Thereupon Advani solemnly informed the nation that Pandya's murder was linked to the killing of Hizbul commander Abdul Majid Dar and to the mass massacre of Kashmiri Pandits in faraway Nadimarg. It seems terrorists and underworld dons were behind the killings. Dawood Ibrahim, of course, was the mastermind.

A day later, the police detained two suspects in Mumbai. They answered the description of Pandya's murderers given by eyewitnesses in distant Ahmedabad. The eyewitnesses let Pandya's body lie unattended for almost an hour before the police were informed. Never mind. Better late than never.

The case has not been solved yet, of course. The detainees are mere suspects. Doubtless it will be solved when the police kill the actual murderers trying to escape. Doubtless one of the murderers will be carrying his isi identification papers, his diary containing Pandya's phone number, and a detailed note of the murder plan.
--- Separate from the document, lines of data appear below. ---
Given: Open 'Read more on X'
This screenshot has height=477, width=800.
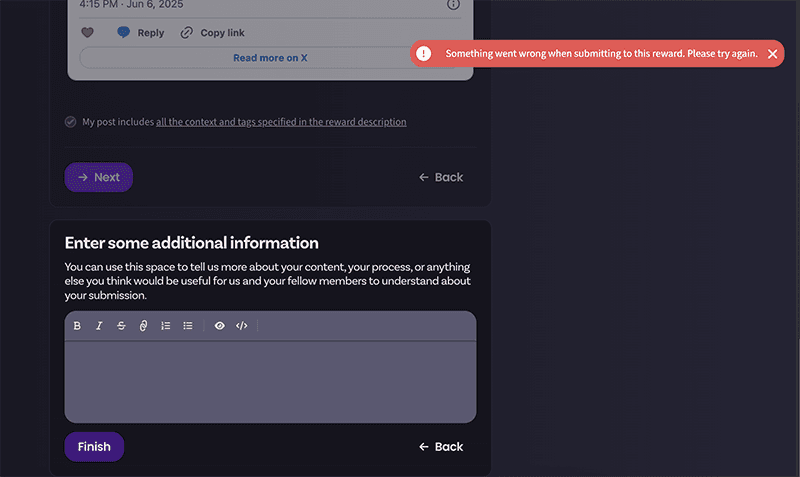Looking at the screenshot, I should pyautogui.click(x=270, y=58).
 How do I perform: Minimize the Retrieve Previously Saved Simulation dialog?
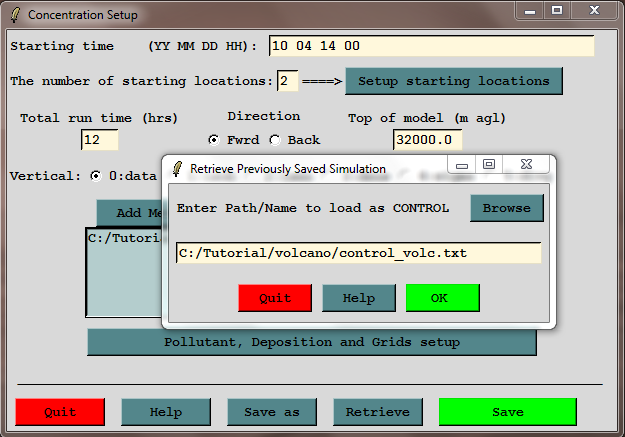pos(462,165)
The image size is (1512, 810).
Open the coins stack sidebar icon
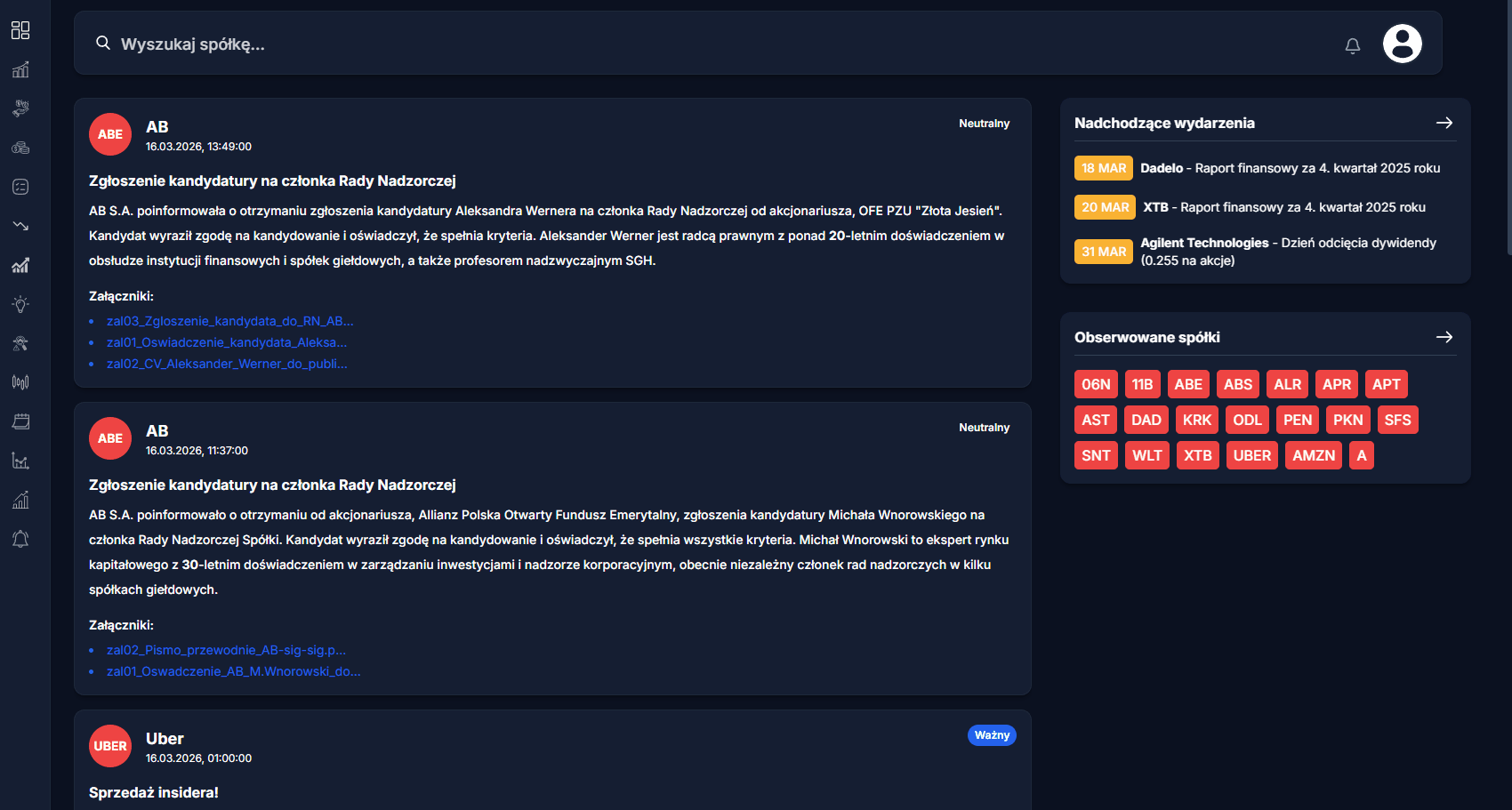pyautogui.click(x=20, y=148)
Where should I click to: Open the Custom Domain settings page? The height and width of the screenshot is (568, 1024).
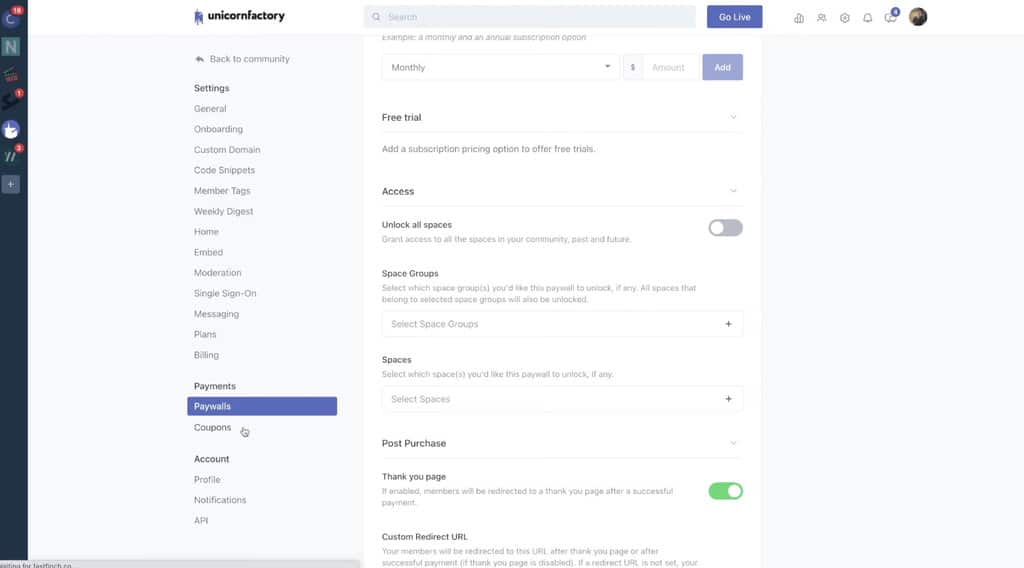click(x=227, y=150)
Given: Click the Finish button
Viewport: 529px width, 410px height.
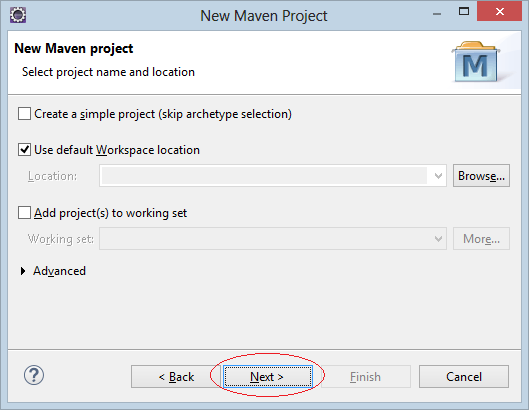Looking at the screenshot, I should (x=366, y=377).
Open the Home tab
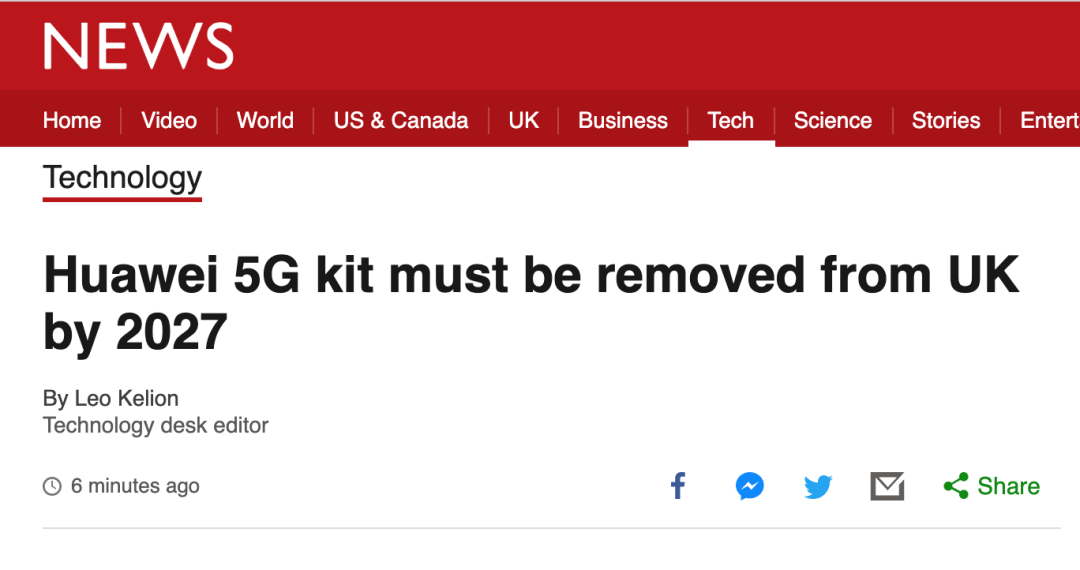Image resolution: width=1080 pixels, height=570 pixels. [x=72, y=121]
However, the satisfactory disposal of this case will not address the main problem: how to rid our politics of increasing criminalisation. Fortunately, to the delight of our intellectuals, media pundits and chattering classes, the Supreme Court has found a solution. It has ordered all electoral candidates to inform the public of crimes registered against them and of their financial assets.

This has pleased the very legislators targeted by the court order—MPs and mlas with a long list of crimes registered against them but with no convictions. One of them said: "This makes things easier. Once voters know that the state is after us for alleged crimes but can't convict us, they will have greater confidence in our power to protect them. Our votes will increase!"

"Won't voters shun you for being accused of crimes?"

He looked surprised. "You think voters didn't know that Hari Shankar Tiwari and others had so many cases registered against them but could never be convicted?" He gave me a pitying look. "You intellectuals," he said with a laugh, and walked away.

I do not care if you are wrong,
As long as you are really strong—
Just save me from the predicament
Of having to deal with government!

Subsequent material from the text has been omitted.